On Wednesday, November 6, with 277 of the 270 needed electoral college votes needed, Trump was declared the winner of the 2024 U.S. Presidential Election. The Republican party also gained control of the Senate, though it may take several days to determine which party has secured control of the House. Trump won majority in each of the seven swing states, with the race in Pennsylvania— anticipated to be the key determinant of the presidential winner—being called in the early hours of Wednesday morning. Trump is also the first Republican president to win the popular vote (at 51%) in over twenty years.

Policy & Market Implications

Below are our thoughts on the potential policy responses and market implications of Trump’s win.

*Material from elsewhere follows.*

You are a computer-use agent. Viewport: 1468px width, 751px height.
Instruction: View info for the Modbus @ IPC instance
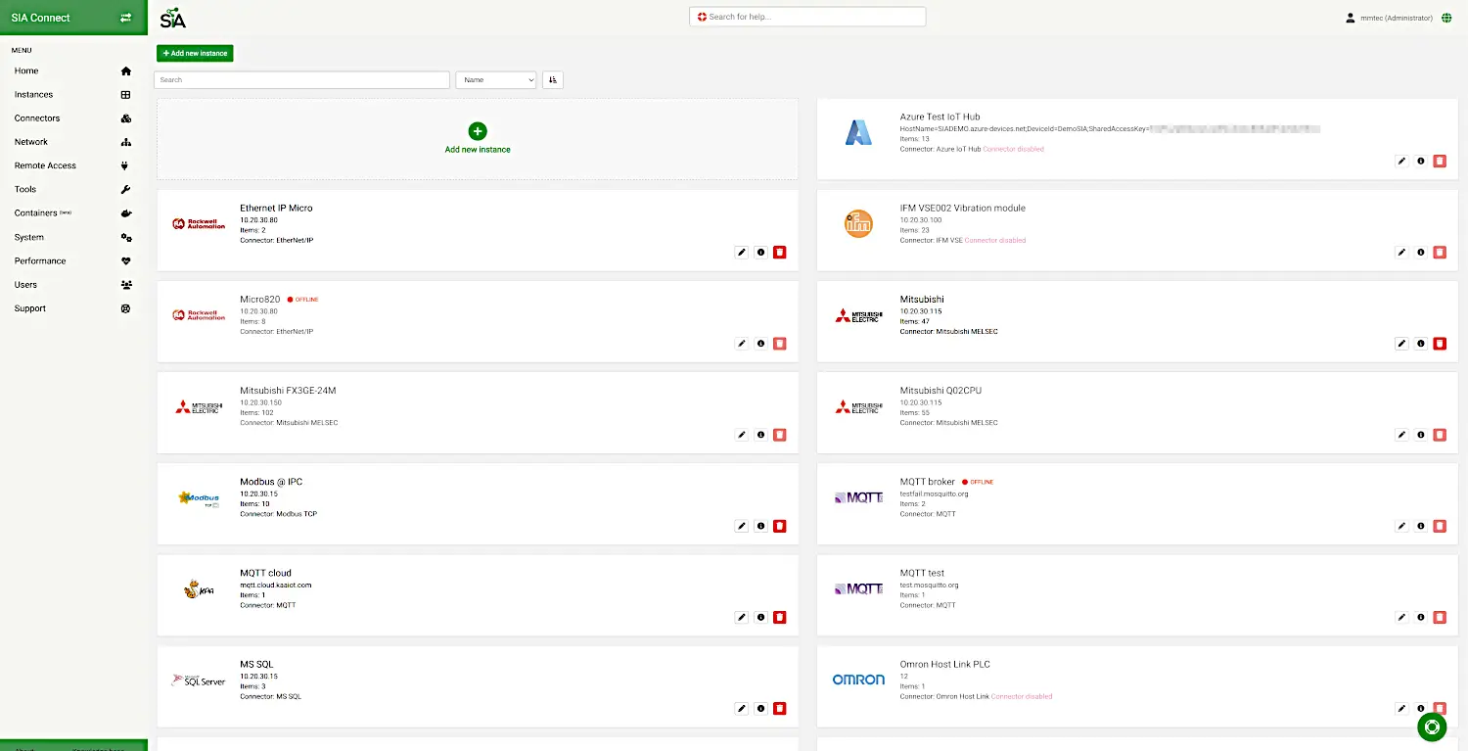coord(760,526)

  • Monetary Policy Implications: Trump’s proposed policies—tax cuts, global tariffs, and border control—are likely to be inflationary in the near term. However, there are potential offsets which could alleviate housing pressure. On balance, we believe that Trump’s policies would support nominal growth but also lead to higher long-term inflation expectations and bond yields. The Federal Reserve's response may be harder to call given its recent tolerance for higher inflation. The market currently anticipates the equivalent of two additional 25-basis-point rate cuts before year-end, which we believe are on track, as the Fed aims to maintain a non-political stance. However, the likelihood of rate cuts in 2025 has now come into question, with markets now anticipating the equivalent of around 0.7% in reductions next year, compared to nearly 1.0% last week.1 Any increase in inflation between now and year-end could be managed through forward guidance, potentially moderating rate cut expectations for 2025.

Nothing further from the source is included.